First, thanks for addressing this situation.

But I must, respectfully, disagree with you.

First, I fail to see any evolutionary progress between “who earned the income?” and “who controlled the earning of the income?” There is still only one person in the room, unless you have a black book that talks.

And I will admit that I have seen a persistent resistance to the large companies (Allstate Insurance, Keyes Realty, for example) naming the agencies as opposed to the individuals in their contracts. None-the-less, there is nothing arbitrary about reassigning the income from one person to the person’s company when the money has been received by and reported by the person’s company. So, the subsequent 1099 could solve the issue, but it would almost always be late. I don’t like paying for other peoples’ mistakes, and it probably wouldn’t prevent any additional correspondence over mismatched information.

(Note: It’s pretty clear to me that Lucas and Earl were NOT dealing with S-corps in 1930.)

But the fact is that the IRS computer has already been “deceived” by the false 1099-NEC. And the computer is about to (with, dare I say, its artificial intelligence) create that “false” Schedule C – and bill my client accordingly. None of us need that.

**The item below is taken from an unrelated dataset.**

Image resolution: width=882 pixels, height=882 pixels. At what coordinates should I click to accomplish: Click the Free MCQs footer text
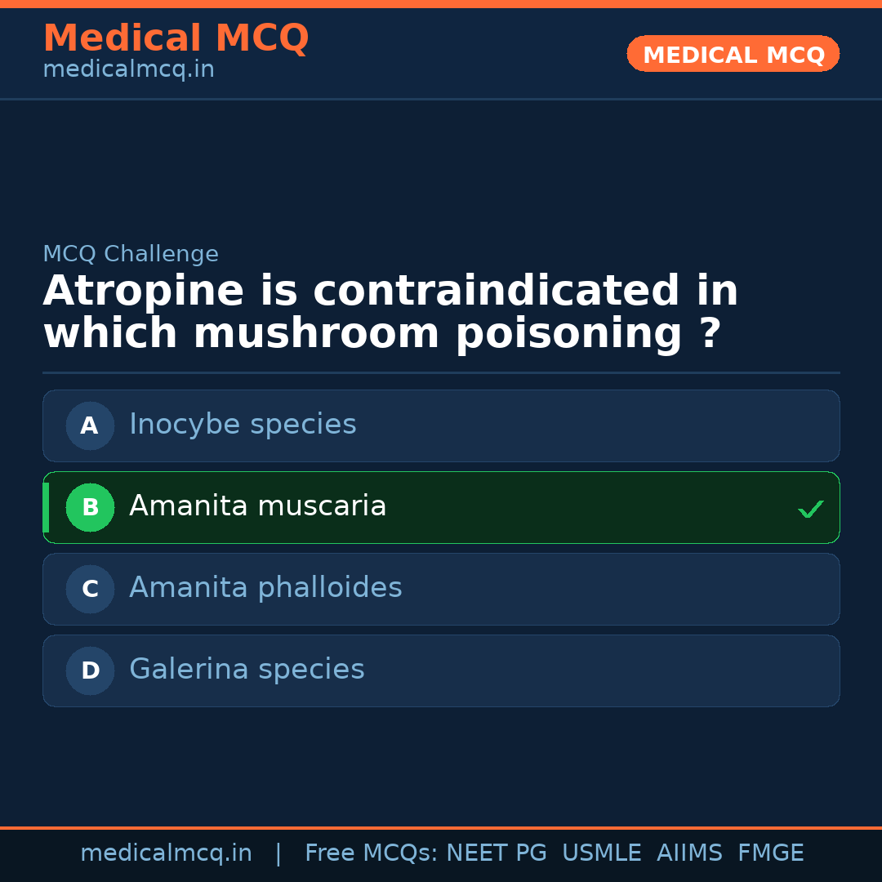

So, I submit that creating a Schedule C myself is not “false”, because it doesn’t report anything – any more than your in-and-out adjustment on Schedule 1 reports anything. Furthermore, the in-and-out on Schedule 1 is not going to dis-associate the 1099-NEC from the self-employment tax that IRS is now looking for, especially with that bare-bones explanation.

So, you say that if the 1099-NEC is correct (because the individual is named in the contract), one should NOT use the Options 1 2 or 3, but then you created a Q2 where you went into detail about the use of Option 3 if one thinks the 1099-C is incorrect. (Maybe get a better proof-reader).

Speaking of proof-reading: there is no company going to issue you a corrected 1099-K for ½ the cost of airline tickets you bought just because your friend paid you back for ½. $2500 would actually be correct, for one thing, but how do you “deceive” the IRS computer into thinking that is unrelated to a trade or business?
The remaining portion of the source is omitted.